Exactly what opponents of the statement of principles will do is still unclear, Chan says, although a discussion is planned at a June 27 Convocation meeting.
“I recognize the concerns expressed on the other side about [the SOP] being inappropriate compelled speech. We disagree,” says Chan. “If you look at the oath that all lawyers have to swear — because it is a privilege to be a lawyer — it requires us to promote access to justice, among other things. No one quarrels with that. We don’t see equity, diversity and inclusion in the profession and in the community as any different.”
FACL is one of the equity-seeking groups that has advocated for preserving the statement of principles. The group is an intervenor in a related court case, Alford v.
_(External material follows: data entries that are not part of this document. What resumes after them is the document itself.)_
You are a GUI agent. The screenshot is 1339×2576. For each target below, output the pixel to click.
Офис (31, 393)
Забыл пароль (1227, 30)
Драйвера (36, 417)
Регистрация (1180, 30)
The Law Society of Upper Canada, and endorsed bencher candidates that supported the statement of principles requirement in an election this past spring.
“The main priority for me as FACL president would be to continue FACL’s commitment to equity diversity and inclusion in the legal profession, to be sure, but not just in the legal profession — in the broader community,” says Chan.
Given the strong reaction to the bencher endorsements, Chan says that social media will continue to be a big part of FACL Ontario’s outreach going forward. The group released a series of social media videos in May instructing viewers on how to pronounce names of Asian origin to coincide with Asian Heritage Month. The effort was inspired by insights from Janani Shanmuganathan, a partner at Goddard Nasseri LLP, and Eva Chan, a social media strategist, consultant and trainer for lawyers.
“[Shanmuganathan] wrote a great piece about how diminishing it can feel when either a judge or other lawyers don’t refer to you by your name out of fear they will mispronounce it …. Especially when that’s contrasted with calling the lawyers on the other side of the dispute ‘Mr. So-and-So’ or ‘Ms. So-and-So,’” says Chan. “The campaign has gotten a lot of positive feedback. The Ontario Court of Appeal, as I understand it, even showed it to their judges, because they thought it was an effective way to educate the profession and the public on the importance of making a real effort to pronounce people’s names. It sounds like a simple thing, but when it’s not done, it can have the effect of making racialized lawyers — or other lawyers with names that aren’t easy to pronounce — feel marginalized.”
FACL Ontario’s renewed board — which includes three new members appointed at a general meeting last week — will also work on events to keep the community connected and provide mentorship, says Chan. Last year, a Chief Justice of Canada Richard Wagner was a keynote speaker 12th Annual Conference and Gala.
“Our members may not always feel the same sense of belonging in the broader profession that non-racialized lawyers feel,” says Chan. “That’s not uniform across the board, but I think it is the reality for many of our members and members of other equity-seeking associations. That’s a need we hope to continue to serve.”